*** Opening Source text ***

The Emily Dickinson Project

The Emily Dickinson Project LogoWritten by Emma Ayres & Brianna Sloane with design by Elizabeth Pangburn

A co-production of TheatreTruck and The Emily Dickinson Museum

Dates: July 15th-August 2, 2015, Wednesdays – Sundays

Time: 8pm

Location: The Emily Dickinson Museum Homestead

Tickets: Tickets are available for reservation and will also be available at the door. Reserve spots early; only 15 audience-members per night. 

Multiple possibilities of Emily Dickinson, each character a variation of the unique voice  that makes up the single persona of the poet, form the basis of The Emily Dickinson Project, an immersive, site-specific play that traces the moments of Dickinson’s life through a journey from her gardens through her home.

A co-production of TheatreTruck, a recently launched theatre collaborative in the Pioneer Valley, and The Emily Dickinson Museum, The Emily Dickinson Project opens on July 15 and plays through August 2. Performances are held Wednesday through Sunday at 8pm, and audiences are limited to 15 per night. It premiered at The Emily Dickinson Museum in summer 2014, selling out all of the performances and boosting interest in a return engagement.

“The Emily Dickinson Project was such a big hit last year, thanks to the imagination, deep research, and skilled production that went into it,” said Emily Dickinson Museum Executive Director Jane Wald. “Dickinson’s own home and gardens are a powerful stage for this dynamic theater event, which audiences appreciated immensely. It’s wonderful to have the performance back again for an extended run.”

*** Closing Source text ***
*** Opening Data below ***

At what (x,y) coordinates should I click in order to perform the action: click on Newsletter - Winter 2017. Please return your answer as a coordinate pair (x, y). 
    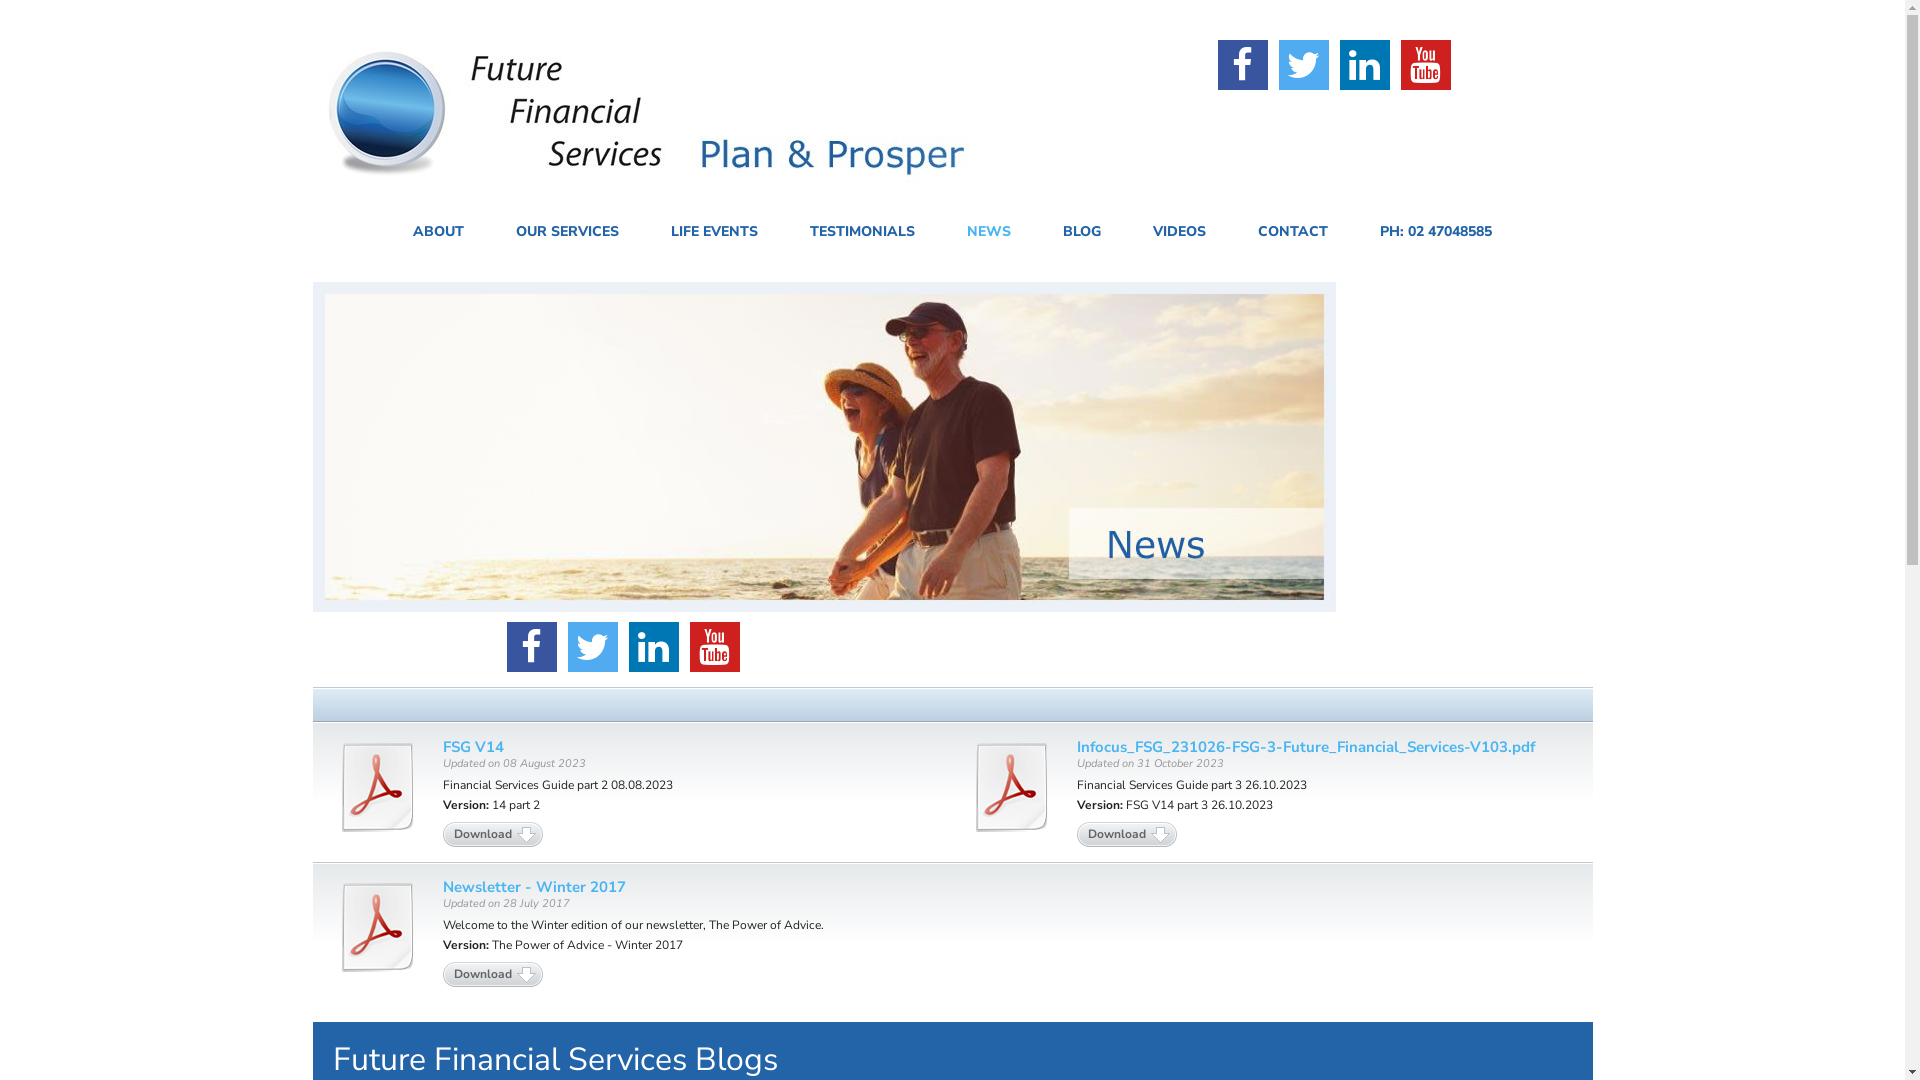
    Looking at the image, I should click on (534, 887).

*** Closing Data below ***

§ **Explore the material**
1. Answer these from the announcement:
(a) How many audience members are admitted per night?
(b) Who is the Executive Director of the Emily Dickinson Museum?
(c) When did the play premiere?
2. List every person the announcement credits with writing or designing the play.
Use only the announcement to respond.

§ **Solution list**
1.
(a) 15
(b) Jane Wald
(c) Summer 2014

2. Emma Ayres, Brianna Sloane, Elizabeth Pangburn